Good times witn my bros

6/26/2010

Mi Ami: Steal your face (4AD)


Le trio de San Francisco revient délivrer une nouvelle bourrasque pleine de gémissements, de transes et de furie

Quand on voit Mi Ami en live, on pense qu’ils font partie de ces groupes qui ne peuvent qu’être décevants sur album. Pour une fois on se trompe. Dès la première seconde de « Steal your face », on est littéralement pris à la gorge. A côté, Now I Wanna Sniff Some Glue des Ramones a un départ en douceur. Et le plus impressionnant, c’est que cette intensité ne connaît presque aucune baisse tout le long de l’album. Si Dreamers ralentit un peu le tempo, c’est uniquement pour rendre le tout audible d’une traite. Car il faut bien l’avouer, si « Steal your face » est un excellent album, son écoute reste au premier abord une expérience difficile. Le rythme est constamment haletant et on a que peu de moment pour respirer. On sent de la part de Mi Ami une volonté de pousser le son le plus loin possible. La composition du trio respecte pourtant l’habituelle trinité du rock band : un guitariste qui chante (le père), un bassiste (le fils) et un batteur (le saint-esprit). Mais ici le son du groupe forme un tout impressionnant. On est loin des énièmes groupes au son compressé à l’excès, où tout sonne si propre, si détaché. Dans Mi Ami, tous les musiciens sont au même niveau. Et la voix est utilisée véritablement comme un instrument. Le guitariste, Daniel Martín McCormick, refuse de chanter de simples paroles qui s’imposent au premier plan, à l’écart des instruments et sans véritable travail sonore. Il ne s’agit pas d’avoir une belle voix mais de savoir la faire sonner. McCormick ne fait pas que chanter, il fait de sa voix une sorte de gémissement agressif dont l’intensité et le rythme sont tout bonnement impressionnants et peu importe si les paroles sont parfois inaudibles. Sa voix se fond dans un son sauvage, envoutant qui donne l’impression d’assister à un surplus d’énergie dans chaque seconde de cet album de 6 chansons, presque toutes longues de plus de 5 minutes. Que ce soit dans la groovy Latin Lover, la hargne déchainée de Secrets, la plainte de Dreamers ou le tribal Native Americans, le son de Mi Ami est violent et se base sur des rythmes amples et répétitifs. Cet album, enregistré en 5 jours, est une véritable bombe, impossible à écouter d’une seule oreille.

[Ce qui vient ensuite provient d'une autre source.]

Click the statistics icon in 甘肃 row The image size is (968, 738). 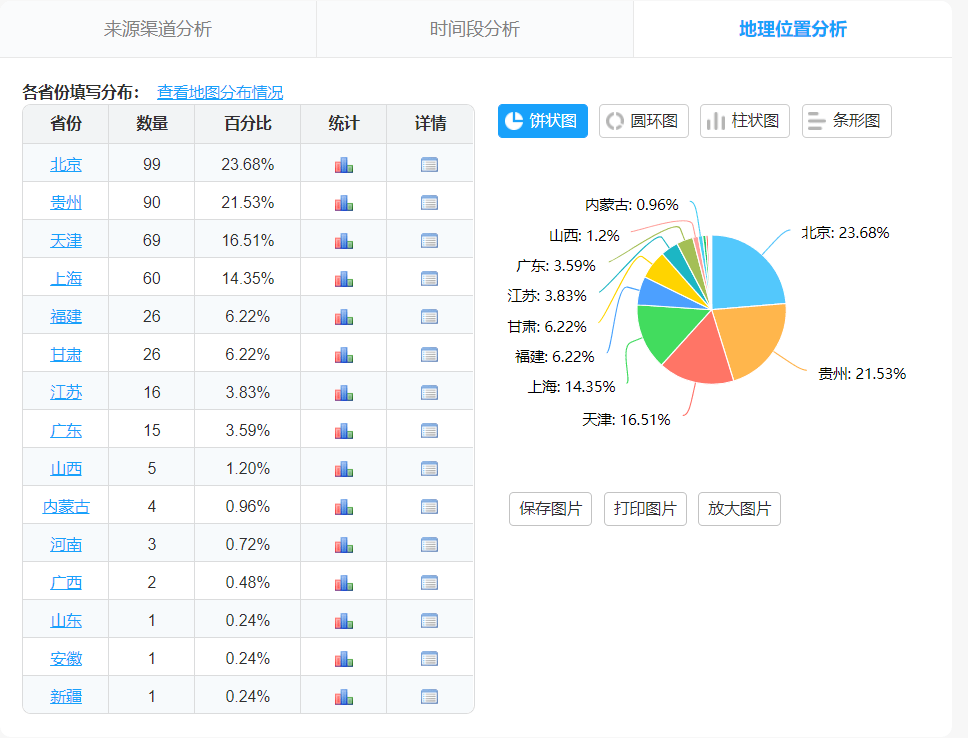(x=344, y=354)
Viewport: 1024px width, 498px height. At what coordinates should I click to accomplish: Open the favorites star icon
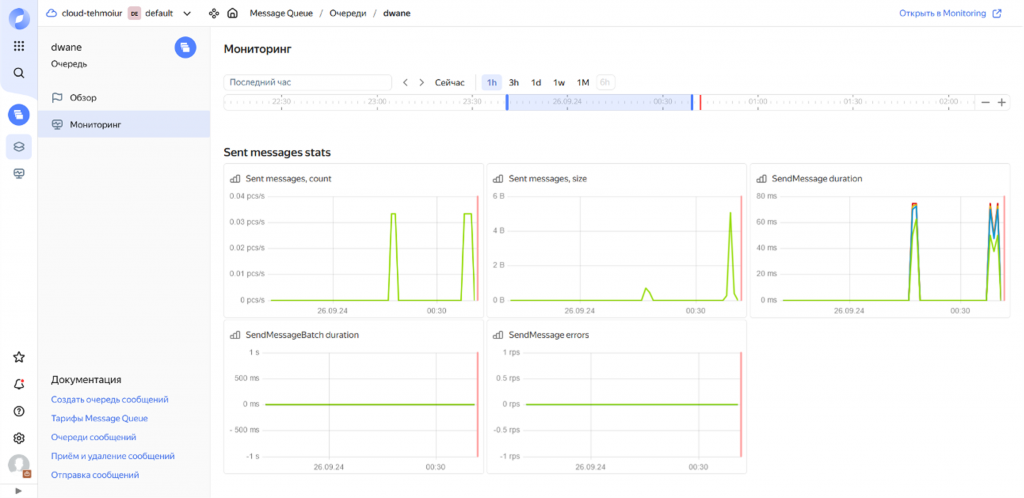19,357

Déconstruction de la musique pop
Plus on écoute « Steal your face », plus on découvre sa subtilité, tant dans sa composition musicale que dans sa conception. Car sans avoir l’air, cet album s’avère presque, oh mon dieu, conceptuel. Ceci jusque dans son titre et sa pochette. Le titre signifie évidemment « vole ton visage » mais il s’agit également du nom d’un album du Grateful Dead sorti en 1976. La pochette du disque est illustrée par la photo de trois monuments de la musique pop rock mondial : Bob Marley, Jerry Garcia du Grateful Dead et Jim Morrison. Mais ces photos ne sont pas là telles des totems en hommage aux précurseurs. Au contraire, les visages des trois musiciens sont coupés, lacérés, défigurés. Bob Marley devient vampire à quatre yeux, Jerry Garcia une boule noire, et Jim Morrison est traversé par le visage d’une fille. Leurs visages sont bel et bien volés ; non pas un vol pour s’approprier un héritage mais un vol dont le but est le blasphème. McCormick, dans une interview à Noripcord, explique la signification de cette violence visuelle. Il s’agit de critiquer ces trois figures car elles représentent, selon lui, des pseudo révolutions musicales qui sont aussitôt tombées dans la standardisation. Ils représentent tout trois des moments où le mainstream se donne l’apparence de la subversion, que ce soit pour son côté exotique, son impro ou ses textes de poètes maudits. Deux chansons citent également entre parenthèses des titres de chansons célèbres : Genius of Love de Tom Tom Club et Born in the U.S.A. de Bruce Springsteen. Mais de nouveau, on assiste à un renversement total. Autant Genius of Love de Tom Tom Club était une joyeuse et trépidante chanson d’amour, autant la version de Mi Ami est hachée et raconte un amour détruit et destructeur. Born in the U.S.A. devient Native Americans et sous une mélodie évoquant les paysages désertiques détourne la signification du titre de cette chanson pour rappeler que ceux qui sont les premiers à être nés aux U.S.A. sont ceux qu’on a exterminés. Ces quelques éléments montrent la volonté de « Steal your face » : subvertir les modèles musicaux pour créer une musique intense et sans concession.